Sicredi Novos Horizontes Itaí
Professor Marquinho

Duas histórias de outono

Por Marco Antonio Almeida – professor Marquinho
Imagem ilustrativa

A mania do Calica

Se algum desavisado passasse pela rua Expedicionários na altura da escola “João Michelin” e em parte da avenida próxima à pista de skate, acharia que a prefeitura fazia ali uma limpeza pública especial. Não se via um papel de bala no chão. Qualquer pessoa se surpreenderia ao saber que em um perímetro de um quarteirão a limpeza diária das ruas e calçadas era feita por “um figura”, desses que só Itaí produz. A prefeitura municipal nada tinha com isso.

Carlinhos, o “Calica”, tinha como mania ou hobby catar as “sujeiras” das proximidades da sua casa. Era sempre em silêncio e na maioria das vezes sem camisa que a tarde ele catava papéis, lixo, embalagens, garrafas, enfim, o que encontrava de sujeira grossa ele punha em sacolas plásticas e levava para o quintal da sua casa, eram os recicláveis.

Seu semblante era o de alguém que fazia tudo aquilo como estivesse em uma missão e a serenidade que ele me passava quando eu o via não me permitia ver aquilo de uma forma pejorativa ou pequena.

A vida é passageira. E são nossos atos que marcam essa passagem, mesmo os mais prosaicos, os mais simples. Carlinhos se foi. Dessa para melhor como se falam por aí. Vitimado por um desses tipos de câncer que atingem muita gente pelo mundo afora, essa doença infalível e indecente. Mas... Sua lembrança virá sempre que eu passar ali pelas imediações do “campão” e ao olhar as calçadas e as ruas ver o estado que elas ficaram sem sua presença.

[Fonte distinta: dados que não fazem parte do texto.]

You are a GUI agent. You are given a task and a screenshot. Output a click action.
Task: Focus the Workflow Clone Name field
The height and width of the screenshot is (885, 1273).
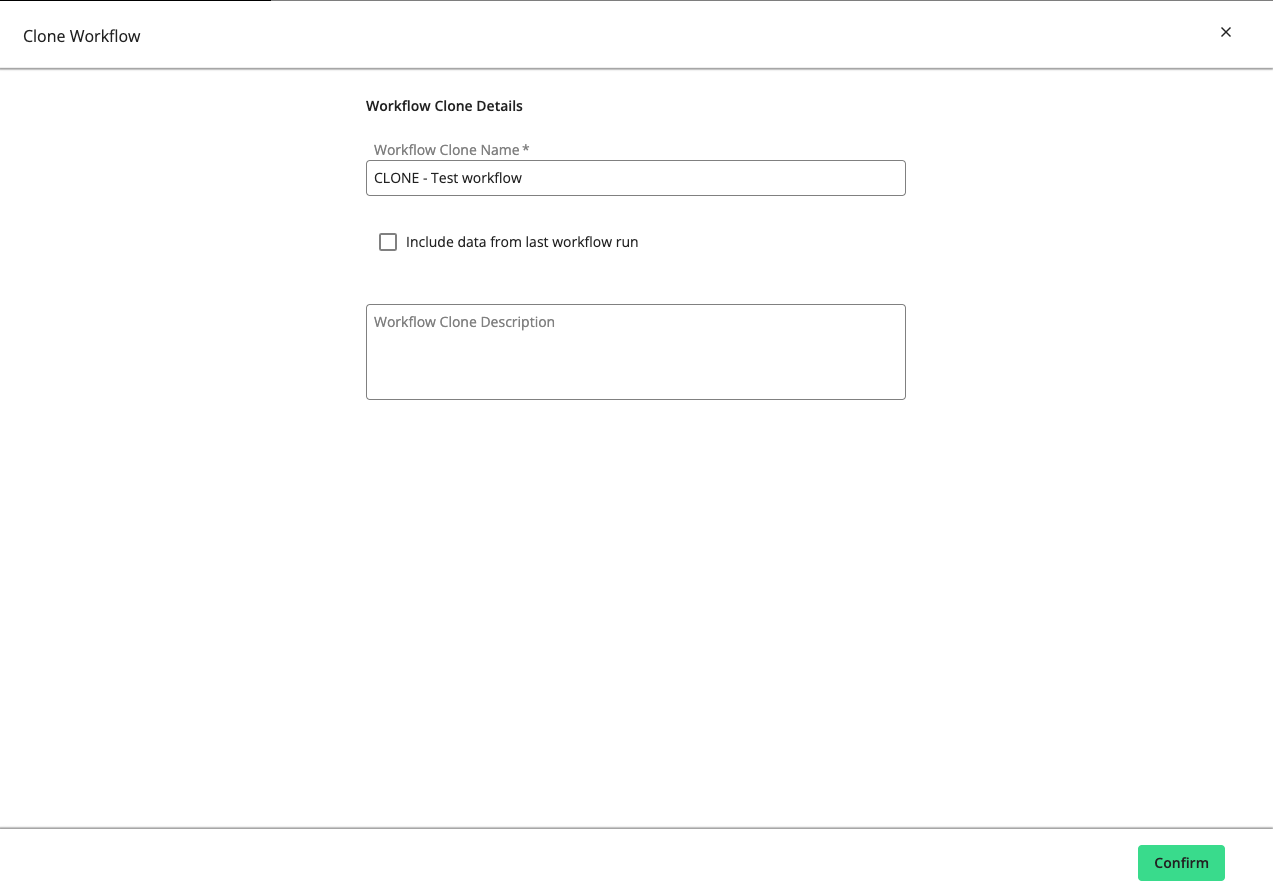[x=635, y=178]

A sua ausência é testemunhada na sujeira incólume que os caminhões de limpeza não conseguem limpar.

 

Um poema...

Tempestade

Éramos três...

Eu, Sergio e Cláudio, enfrentando a chuva naqueles dias de dezembro.

Éramos fortes, persistentes, espertos e ríamos muito de tudo aquilo.

A água pesada e avassaladora aos poucos destruía nossas fortalezas.

E contrariando qualquer lógica aquilo era gosto. Irmanados por um sentimento inexplicável de prazer, continuávamos construindo as barragens que seguravam as águas até certo ponto.

Nunca esqueço um tombo do Sergio, muito menos do que se seguiu. Cláudio que se encontrava agachado, juntando terra, imediatamente se levantou e correu para ajudá-lo.

Ver Cláudio dando a mão ao amigo assumiu para mim uma dimensão épica. Descobri naquele momento o sentido da tal solidariedade. Até então havia certa competição entre nós. Não queríamos nem saber um do outro. O outro era o outro.

Ali de repente nos transformamos em três amigos de verdade.

Corri reerguer a barragem do Cláudio. E Sergio mostrava aos berros o joelho esfolado. O barulho do temporal não nos deixou ouvi-lo.

O fim da chuva quase sempre era seguido de um silêncio triste. Às vezes coincidia com o anoitecer. Exaustos, voltávamos para nossas casas.

Lembro-me do banho demorado; quase sempre era acabar o banho e me deitar; dormia o sono dos justos. Muitas vezes nem jantava.

Aos doze anos, fazer açudinho na calçada da rua de casa quando chovia era nossa pequena aventura e hoje quando olho para esse passado, bate aquele sentimento inexplicável de saudade.

Saudade. Essa palavra faz-me lembrar de Sergio.

Ele agora é frentista de um posto de gasolina aqui da cidade. Vez em quando o vejo andando rápido, cabeça para o alto. Andar firme de pai de família. Com responsabilidade de erguer e reerguer muitas barragens. De vencer obstáculos e continuar sempre se levantando de cada tombo.

E o Cláudio?

Dia desses o vi. Está formado doutor. Um advogado criminal que com certeza, é capaz de dar a mão quando necessário.

Assim é a vida.

Alguns momentos nos marcam mais que outros. Seja por um gesto, seja pelo sentimento que ficou ou mesmo por algo que não tem explicação.

Esse tempo. Esse dezembro. Essa brincadeira que inventamos por não sobrar muito que fazer nos dias de chuva levou-me a escrever e ver de outra forma essa chuva que cai agora lá fora. Os gritos que só eu ouço. A saudade que só eu sinto.